I. What is the Capability Approach (CA) Vocational Evaluation?

The CA is an integrative and comprehensive evaluation to help determine next-step vocational options or supports for college to enable the individual who has ASD or developmental disability.

II. How does this vocational evaluation work? It all starts with the young adult’s personal goals, short and long term, along with his or her own ratings of his ability, and also others who know and can rate the individual’s capabilities. The evaluation breaks down support needs by: -closely examining capability levels quantitatively and qualitatively during  exposure to different settings, -experiences using interests and developing strengths, and -self- expression. This process is examined across all areas of living and provides insights about the individual’s capability in each of the 35 self-determination life skill items.
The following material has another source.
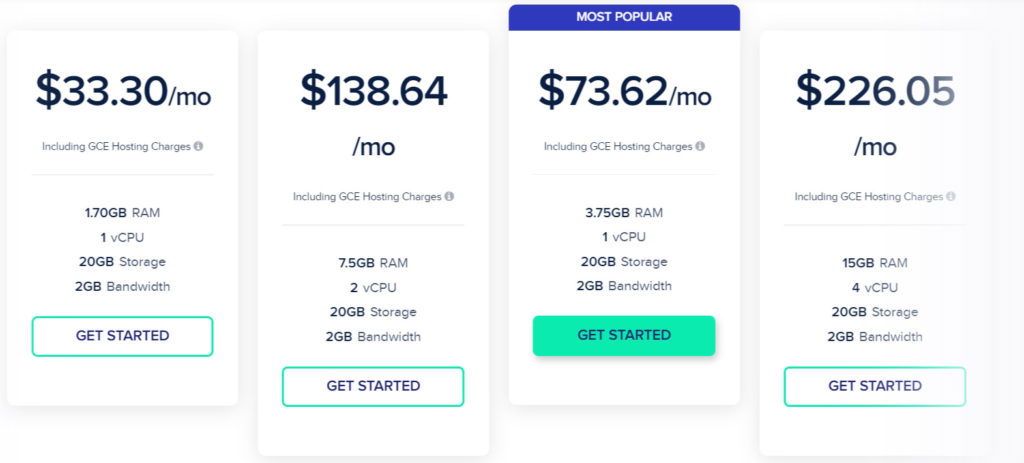Click the Most Popular banner
The image size is (1024, 463).
tap(624, 17)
III. Capability Approach (CA), Vocational Priorities include: *Considering options and making choices, *participating in budgeting and goal setting. *passing tests for employment, education or self-improvement, *problem solving, *accommodating to new situations, *change or challenging events. *following instructions, *evaluating task completion, *accepts redirection or correction by coworker, *exhibits willingness to learn new skills/tasks. *taking responsibility for own health, nutrition, and medication, *maintaining personal hygiene, *interpreting other people’s feelings and emotions, *managing ridicule or peer pressure, *using self talk or relaxation techniques to mange aggressive behaviors. *participating in conversations, *asking for help when necessary, *responding to non-verbal cues, such as gestures and facial expressions.
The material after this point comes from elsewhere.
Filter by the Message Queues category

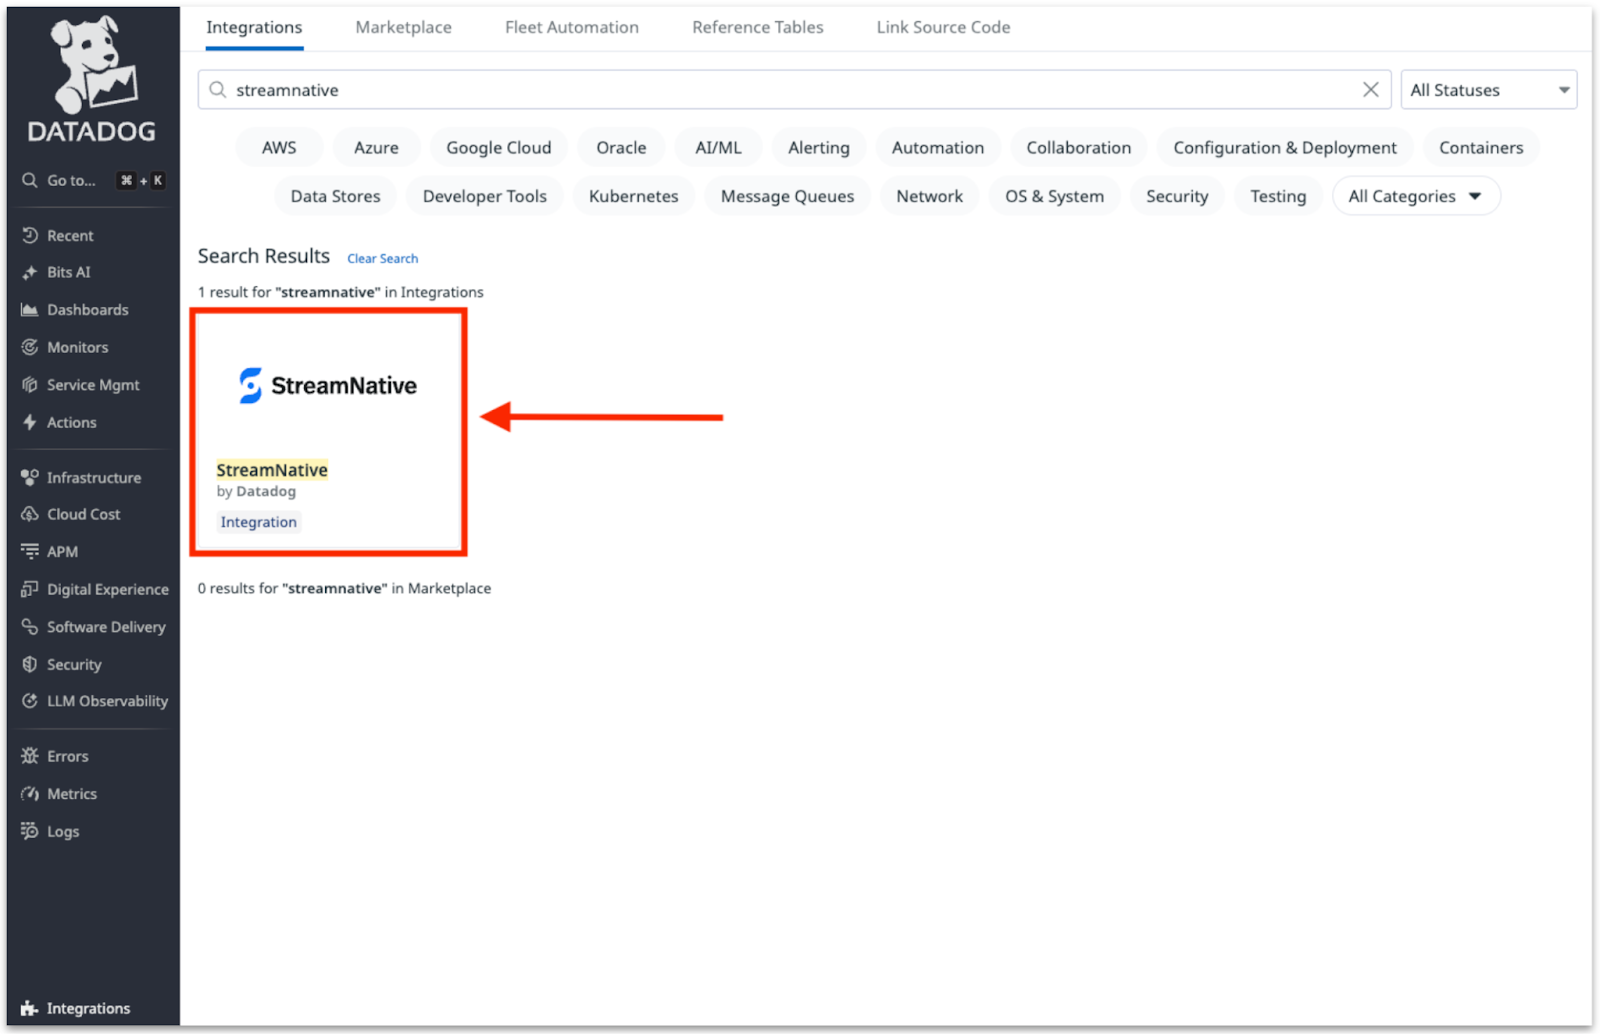point(787,196)
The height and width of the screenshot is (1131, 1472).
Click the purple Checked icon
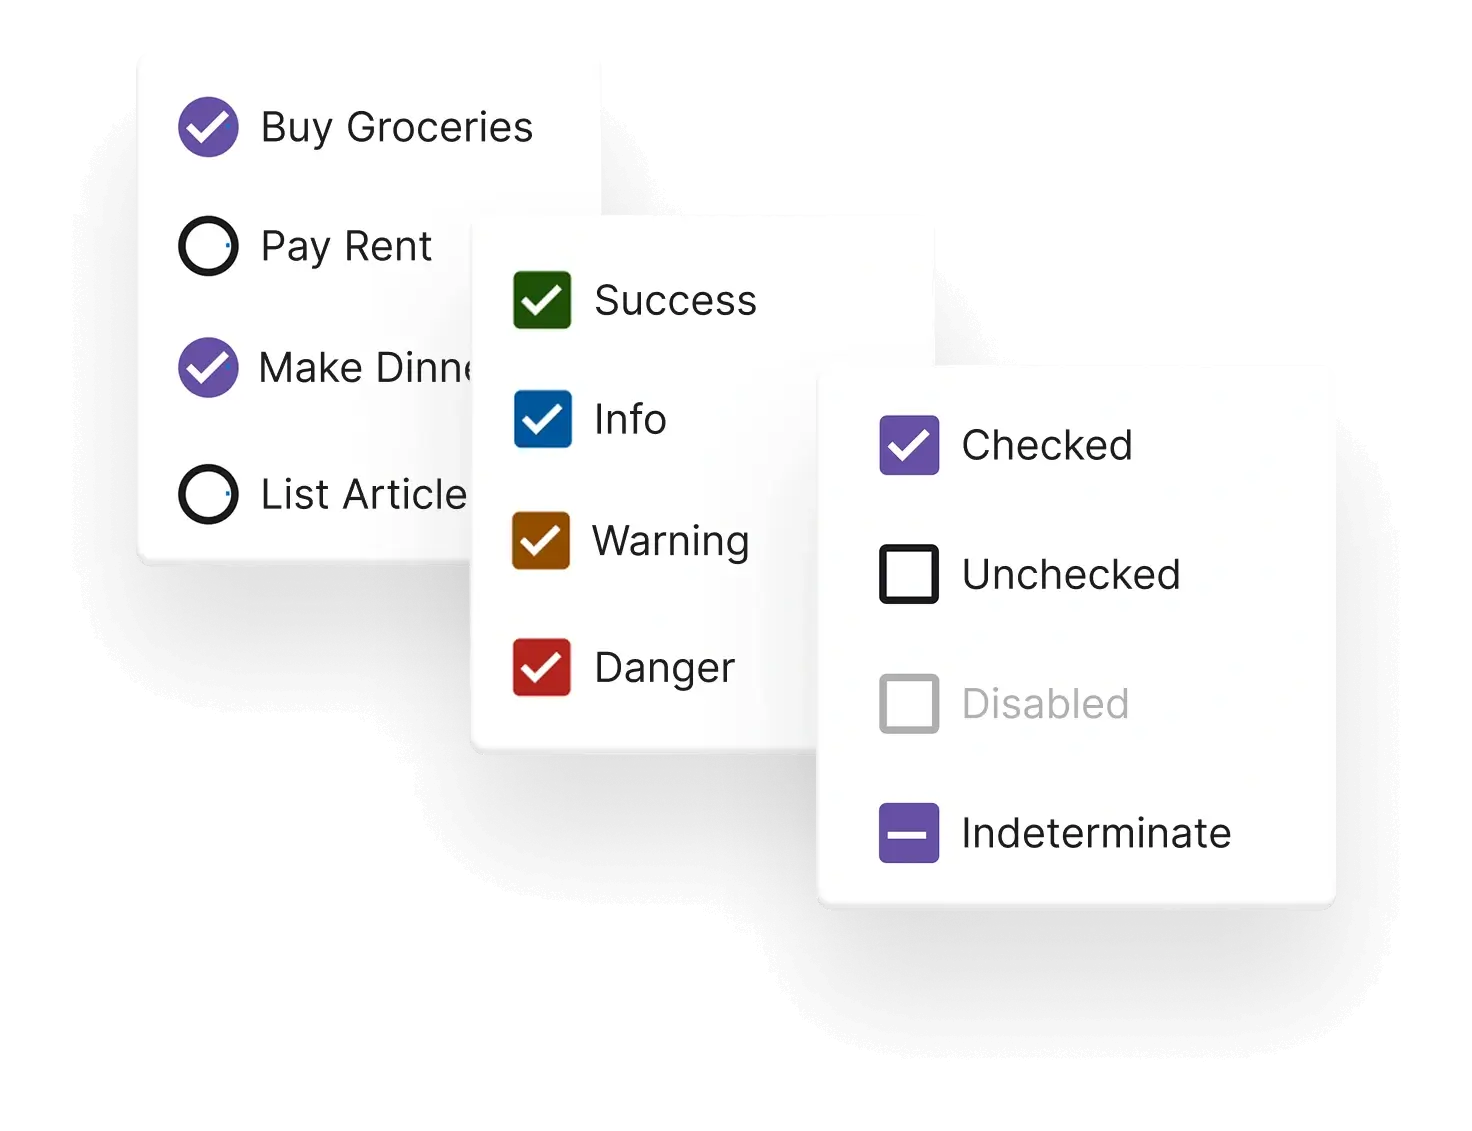908,444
This in-depth analysis is highly favorable to the individual’s needs, desires, and vocational or higher education goals. No one can fail this evaluation, because it is all based upon individual needs and goals. This final report analysis can be extremely valuable to others who need to understand the student’s  capabilities and challenges. People who would benefit from this information: the young adult, school staff, vocational counselors, job coaches, mentors, community coaches, case workers, adult service providers and the individual’s family.

IV. How the Capability Approach program is different from other transition programs or person centered planning? This transition program is distinctive from others. When broad creative supports are determined and implemented in each of the  35 life skills (in the Capability and Independence Scale), they enable the teen or young adult’s development of interests, strengths, and skills as well as exposure to settings and peers. The by-products of this process has shown to decrease negative behaviors and increase adaptive and capability levels. By identifying each separately and applying in combination on behalf of the individual, good things happen (i.e., employment, improved daily living, reaching life goals and dreams).